◆ **What the task requires**:
Should an entry contain an image, leave the image out and repeat the entry's text exactly.

◆ **Dataset records**:
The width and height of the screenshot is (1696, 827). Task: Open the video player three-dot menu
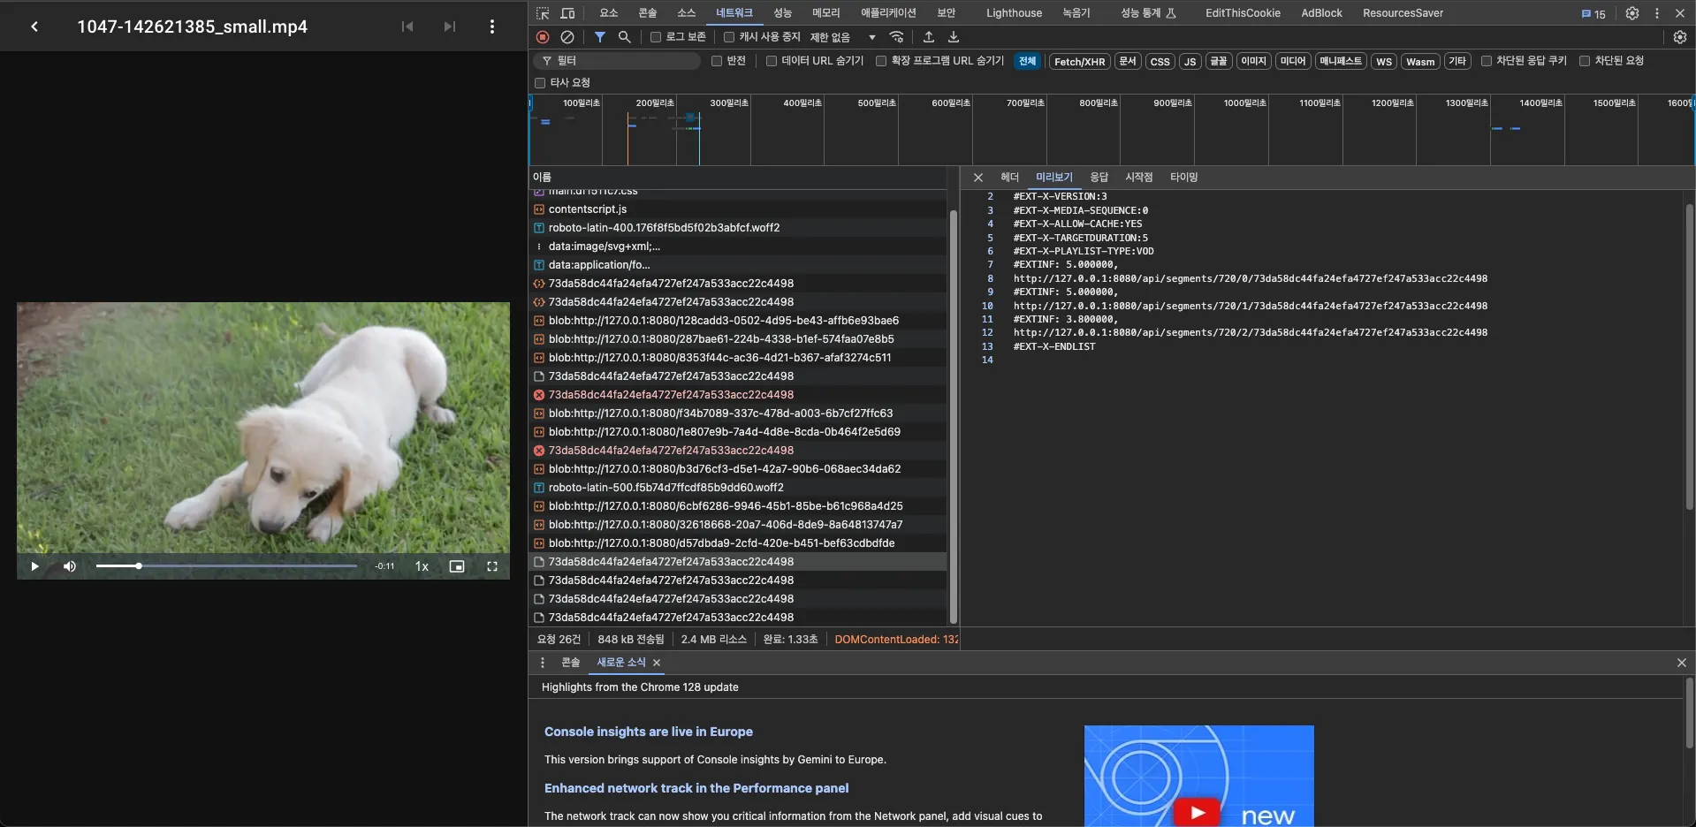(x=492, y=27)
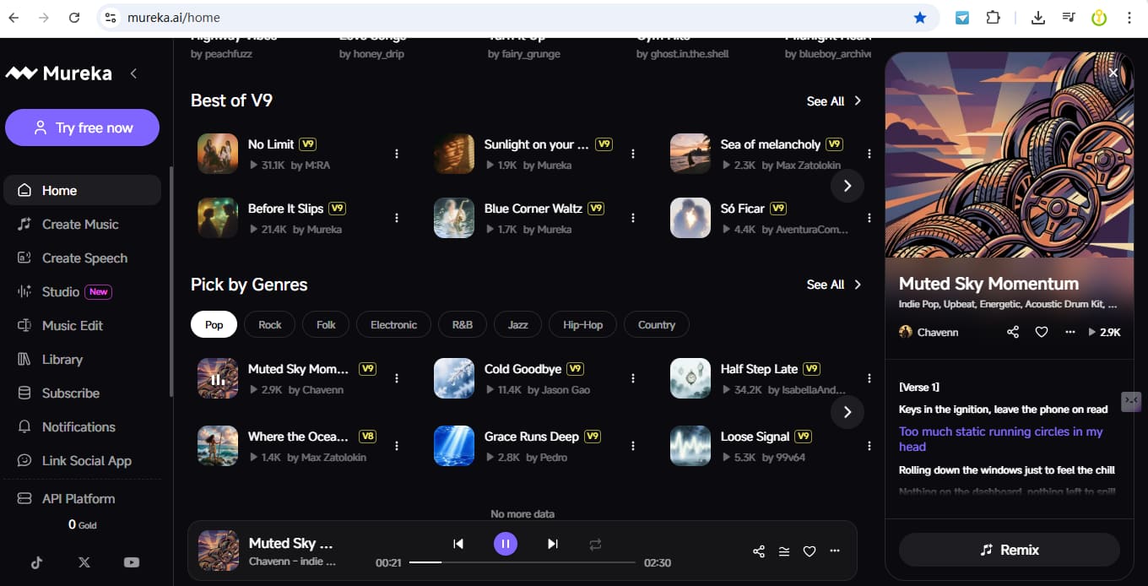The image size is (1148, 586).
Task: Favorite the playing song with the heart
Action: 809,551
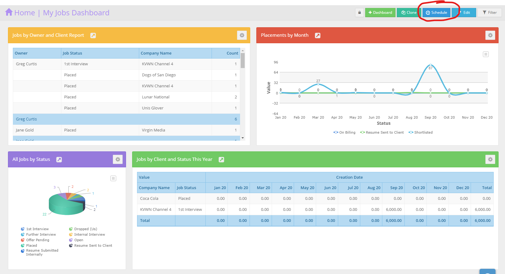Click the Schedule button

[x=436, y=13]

◆ **Your solution**:
The width and height of the screenshot is (1696, 827). Task: Open the video player three-dot menu
(x=492, y=27)
The image size is (1148, 586).
Task: Favorite the playing song with the heart
Action: 809,551
Click the Schedule button

[x=436, y=13]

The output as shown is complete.